Uppsala iGEM 2013


Zeaxanthin is a yellow carotenoid pigment, derived from the precursor ß-carotene through hydroxylation by the enzyme ”Beta-carotene hydroxylase”. Zeaxanthin acts as an antioxidant and can be found in for example peppers, yolk and maize.(1) According to studies zeaxanthin has positive effects on both undamaged and impaired vision and it may prevent age-related macular degeneration (AMD), an eye condition that could lead to blindness. Furthermore studies have also indicated that zeaxanthin may have skin protective activities (1,4).

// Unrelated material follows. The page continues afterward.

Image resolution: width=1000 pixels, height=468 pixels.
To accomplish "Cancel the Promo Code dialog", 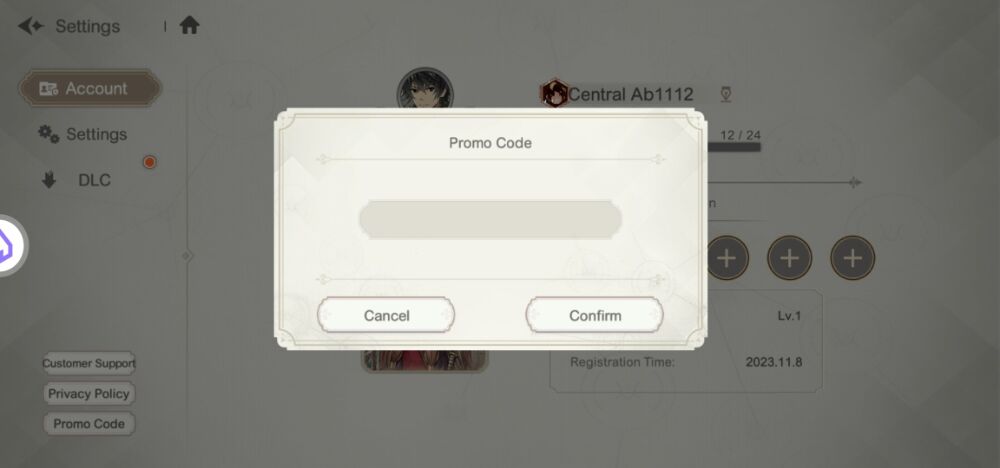I will pyautogui.click(x=386, y=315).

Except for having beneficial properties the carotenoid the carotenoid zeaxanthin is one of the primary precursors for the production of the saffron metabolites picrocrocin, crocin and safranal. The production of saffron was inspired by the work of Washington team WashU iGEM 2012. Since the gene (CrtZ) that was used for the production of zeaxanthine was a eukaryotic version from Arabidopsis Thaliana, we decided to focus on finding a suitable gene to optimize the production of the above-mentioned metabolites. When searching for an appropriate gene we came in contact with Slovenia iGEM 2010 (lank) that had produced Zeaxanthin in E.coli. The operon that was obtained contained genes that were originally from the bacteria Pantoea Anantis.


For the characterization of zeaxanthin in E.coli DH5alpha we put together a standardized method for zeaxanthin extraction and measuring. Since zeaxanthin in its pure form is extremely expensive (~ 480 €/mg) we bought maize at our local supermarket and carried out liquid-liquid extractions using methanol and performed spectrophotometry measurements. We compared literature absorbance values of zeaxanthin to the peaks we obtained from our own measurements and continued our experiments until we believed to have an optimized extraction method.

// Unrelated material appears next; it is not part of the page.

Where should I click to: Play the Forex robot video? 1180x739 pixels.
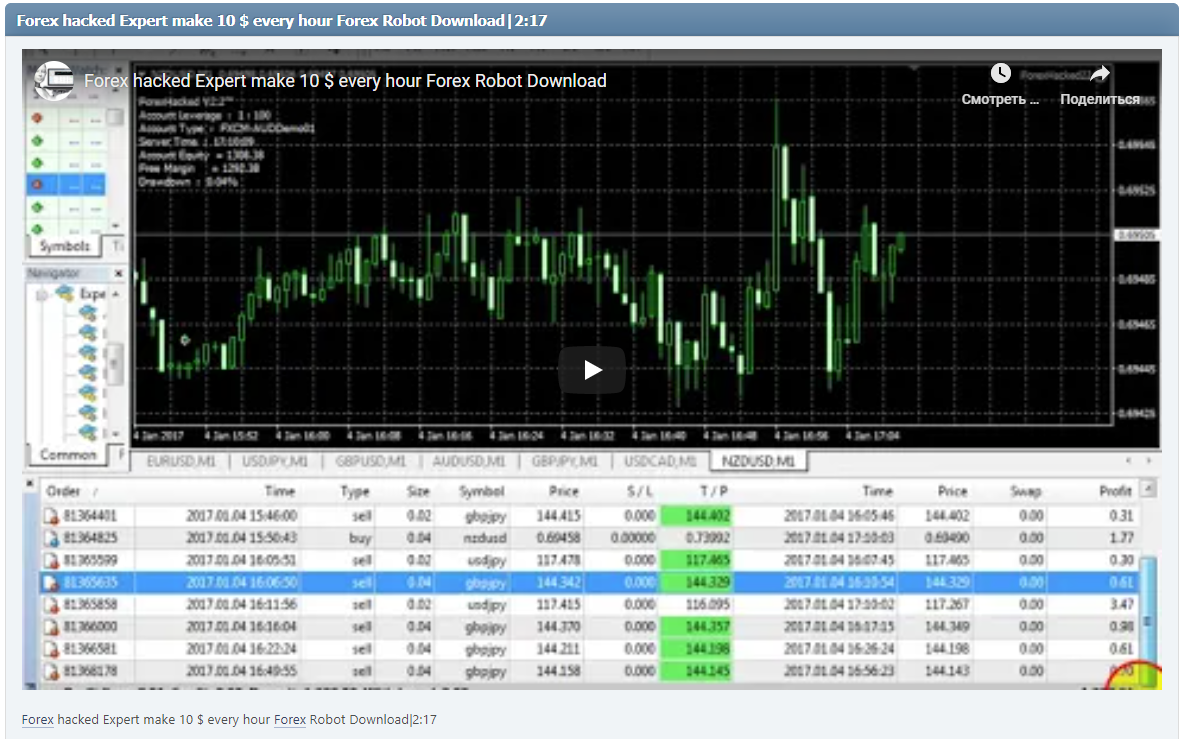click(592, 369)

Figure 1. Maize bought at our local supermarket that was grinded and later used to make a standardized zeaxanthin extraction method
Figure 2. Extraction experiments carried out on grinded maize using methanol.

The operon acquired from Slovenia iGEM 2010 consists of the genes CrtE, CrtB, CrtI, CrtY and CrtZ connected through zinc fingers and linkers and assembled with the inducible promoter pBAD/AraC. In our project the zinc fingers were not put into a lot of consideration.

Since we would eventually like to produce zeaxanthin in Lactobacillus in yoghurt it would be preferable to have a constitutive promoter, such as the CP-promoters. Parallel to the characterization of zeaxanthin in E.coli we therefore attempted to remove the pBAD/AraC promoter from the zeaxanthin operon.



Production of zeaxanthin in e-coli DH5alpha was detected trough spectrophotometry measurements performed after liquid-liquid extractions using methanol. The resulting absorbance curve was compared to the standardized curve. In both graphs you can find the two peaks corresponding to zeaxanthin.

Figure 3. E.coli culture believed to have zeaxanthin production
Figure 4. A liquid-liquid extraction was carried out on the E.coli culture containing the plasmid above. Methanol was used as an organic solvent.
Figure 5. Spectrophotometry of zeaxanthin extraction from maize resulted in the graph above. The two peaks are characteristic for zeaxanthin.
Figure 6. Spectrophotometry of an E.coli culture containing the plasmid with the zeaxanthin operon. The characteristic peaks of zeaxanthin are present, indicating that zeaxanthin was present in the sample.

Spectrophotometry measurements were also done on unmodified E.coli, as a negative control. These measurements did not result in the peaks that are characteristic for zeaxanthin.

Figure 7. Spectrophotometry of unmodified E.coli did not result
in the peaks characteristic for zeaxanthin.